What needs to be done> Starting at the line that contains "You are a GUI", transcribe each line exactly through the end of the data below, and skip any pictures.

#### Records for the exercise

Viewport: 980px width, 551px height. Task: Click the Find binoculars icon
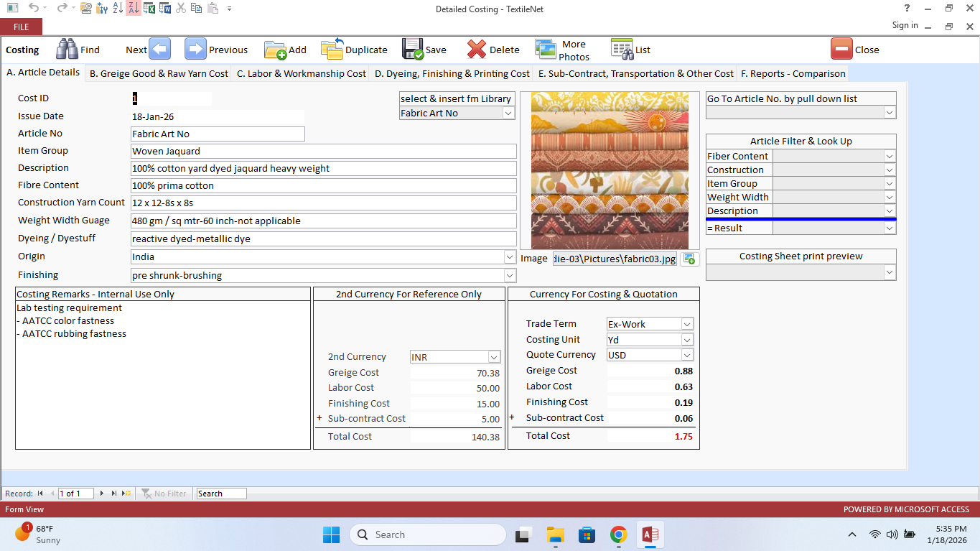67,49
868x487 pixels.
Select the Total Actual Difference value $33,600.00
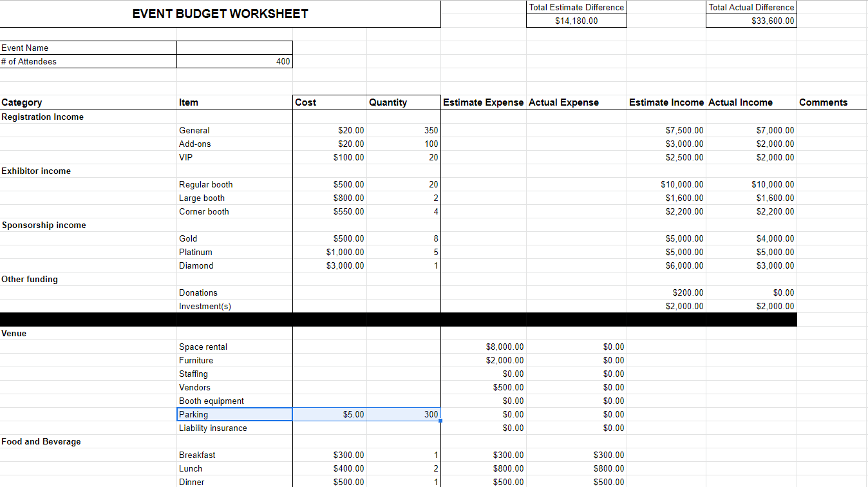[x=751, y=20]
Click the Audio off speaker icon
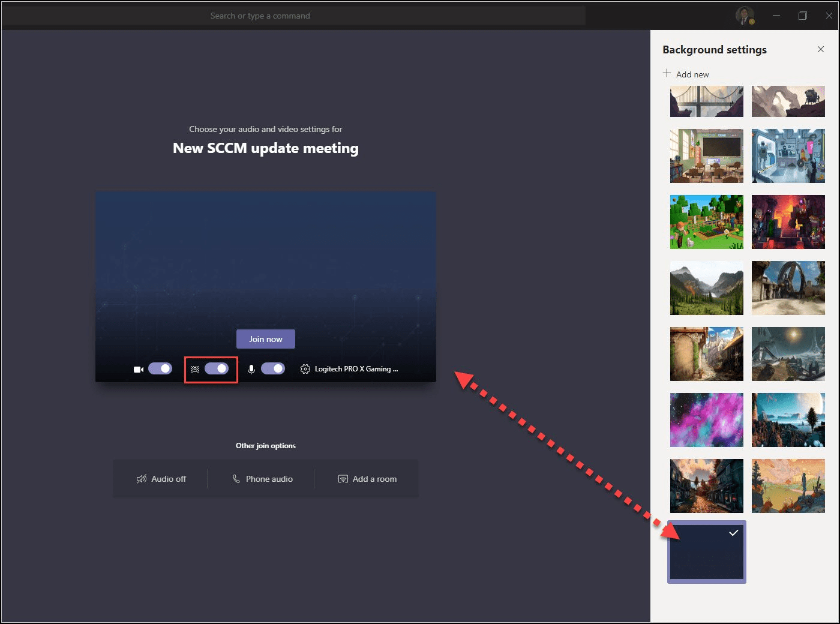Screen dimensions: 840x624 [142, 478]

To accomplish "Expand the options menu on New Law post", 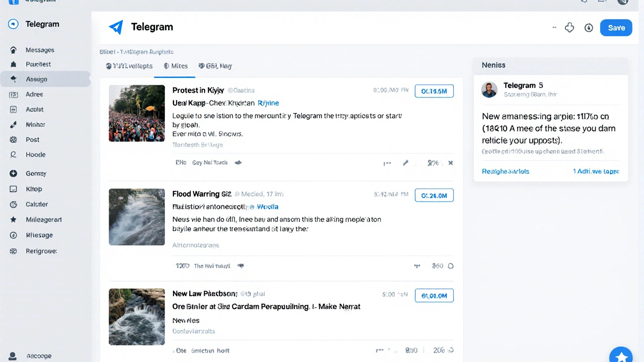I will pyautogui.click(x=380, y=350).
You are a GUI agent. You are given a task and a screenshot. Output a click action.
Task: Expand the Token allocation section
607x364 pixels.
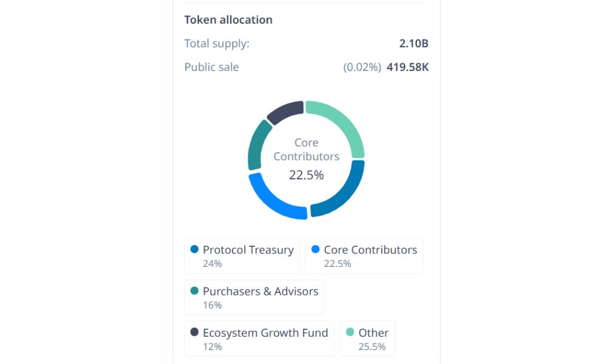click(x=228, y=19)
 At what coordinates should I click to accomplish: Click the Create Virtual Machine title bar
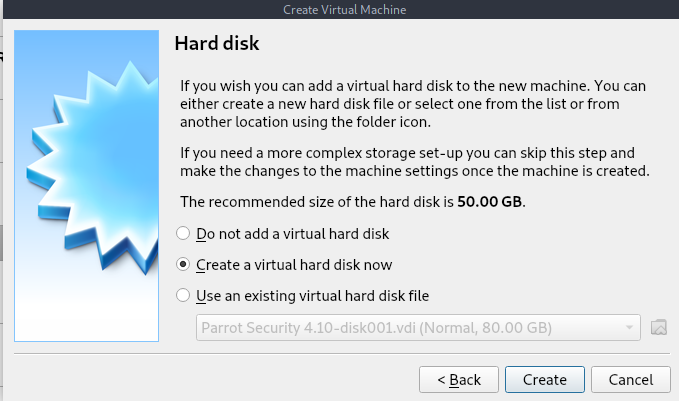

########

Completed task>
You are a GUI agent. You are given a task and a screenshot. Output a click action.
Task: Expand the Token allocation section
607x364 pixels.
click(x=228, y=19)
 At what coordinates should I click to accomplish: Click the Create Virtual Machine title bar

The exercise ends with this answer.